**Required work**
Count the lines holding the string "computer" in the records, and give only the count.

**Recorded information**
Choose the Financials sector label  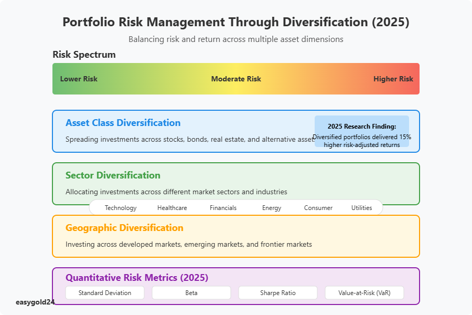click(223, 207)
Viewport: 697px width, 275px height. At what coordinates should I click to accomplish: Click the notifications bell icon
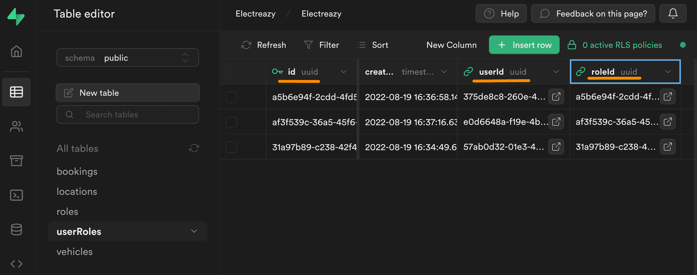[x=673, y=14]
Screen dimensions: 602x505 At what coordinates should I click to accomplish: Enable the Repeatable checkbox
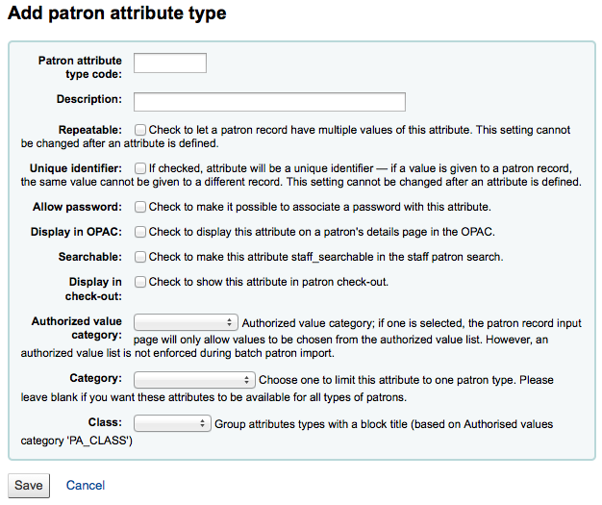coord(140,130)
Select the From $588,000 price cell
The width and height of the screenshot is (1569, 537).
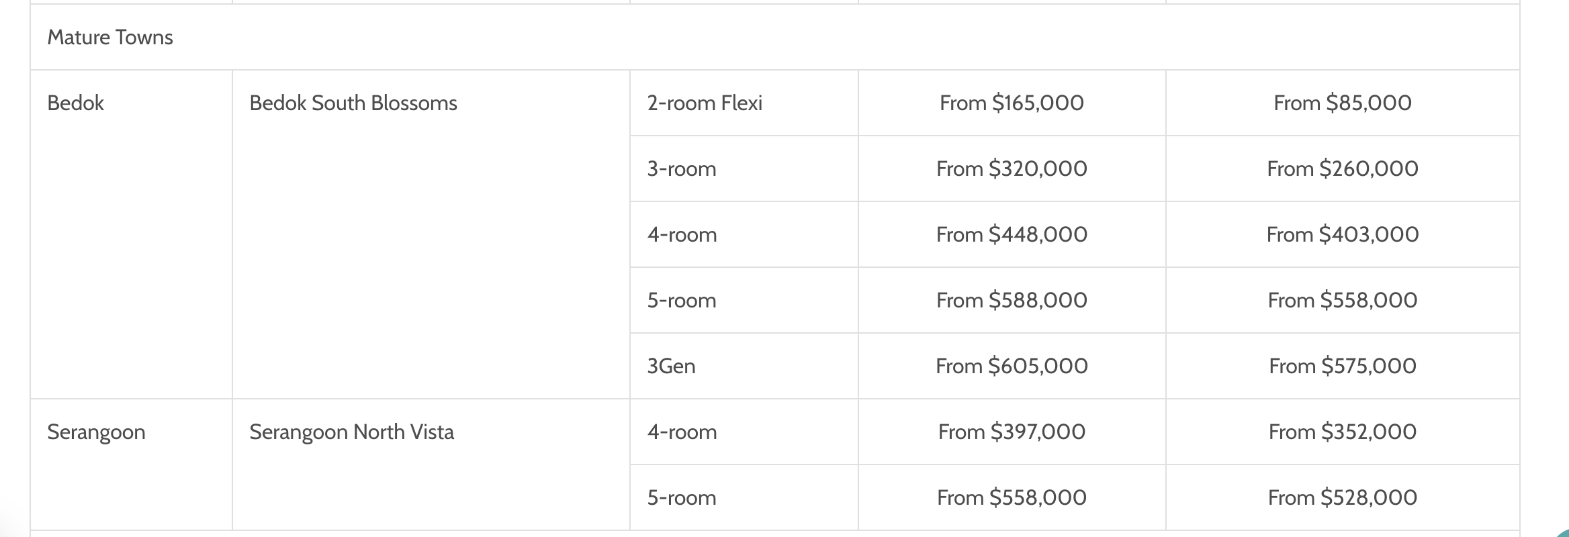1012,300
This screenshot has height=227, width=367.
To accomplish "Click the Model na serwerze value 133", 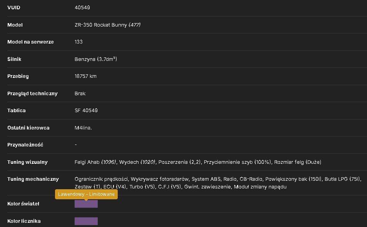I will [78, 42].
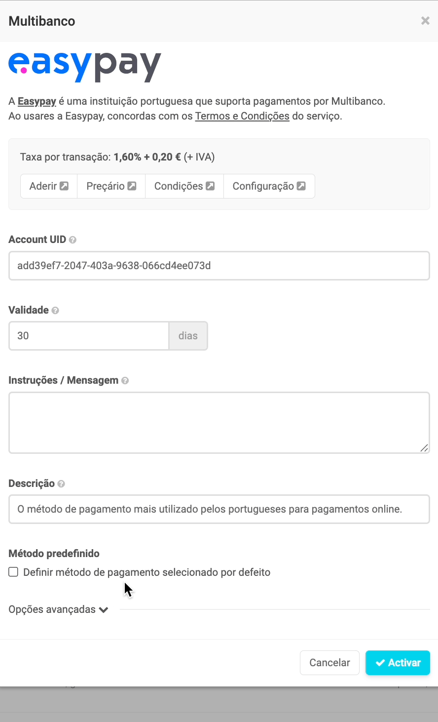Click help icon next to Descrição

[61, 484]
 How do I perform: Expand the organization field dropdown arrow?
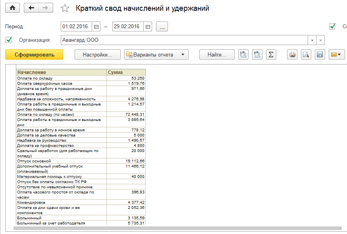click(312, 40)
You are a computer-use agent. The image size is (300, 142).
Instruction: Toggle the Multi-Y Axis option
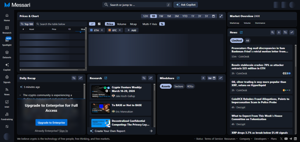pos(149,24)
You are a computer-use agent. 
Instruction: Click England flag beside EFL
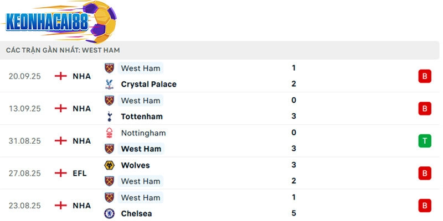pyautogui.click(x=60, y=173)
...
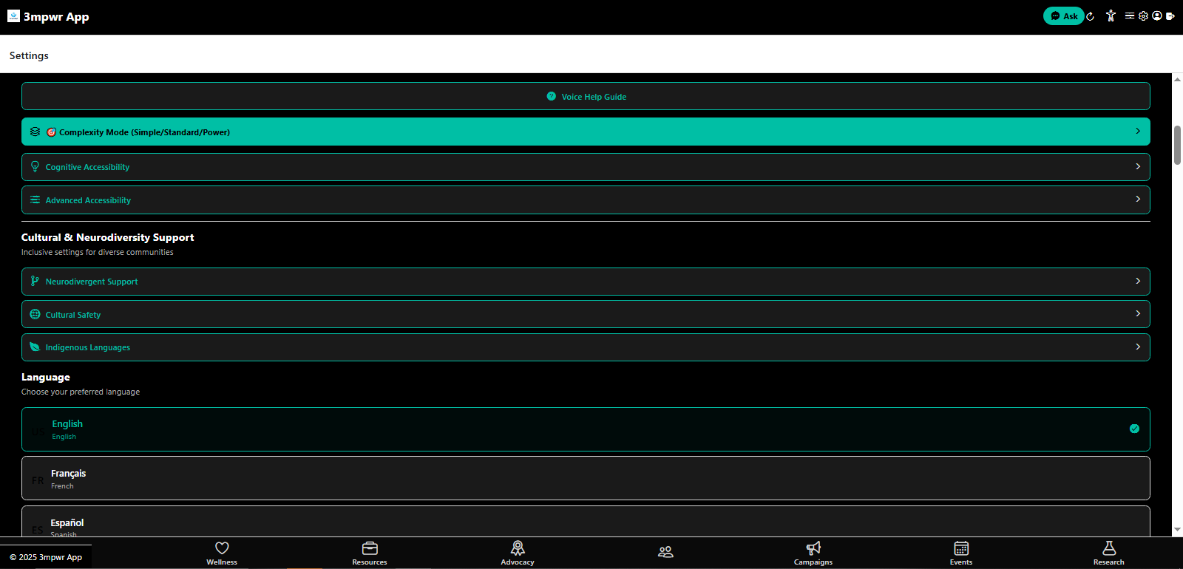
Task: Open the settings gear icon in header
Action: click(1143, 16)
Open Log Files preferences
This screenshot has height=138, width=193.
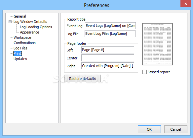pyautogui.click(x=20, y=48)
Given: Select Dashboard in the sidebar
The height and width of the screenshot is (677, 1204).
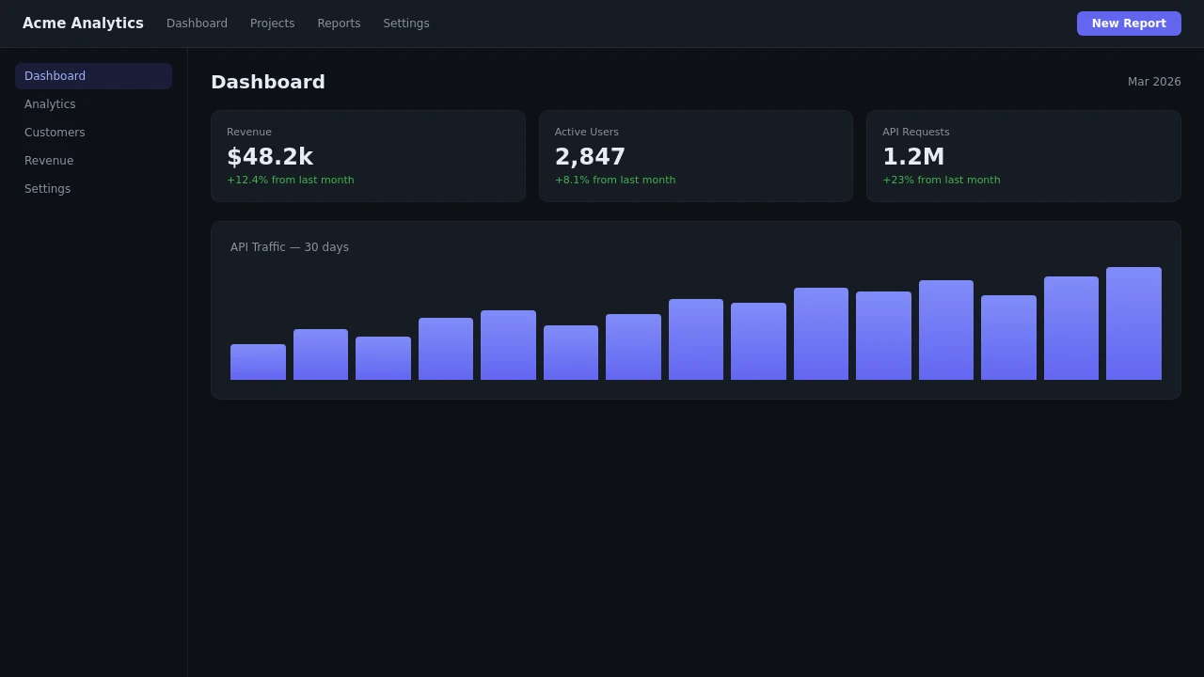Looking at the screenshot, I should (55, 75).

**Completed task**
2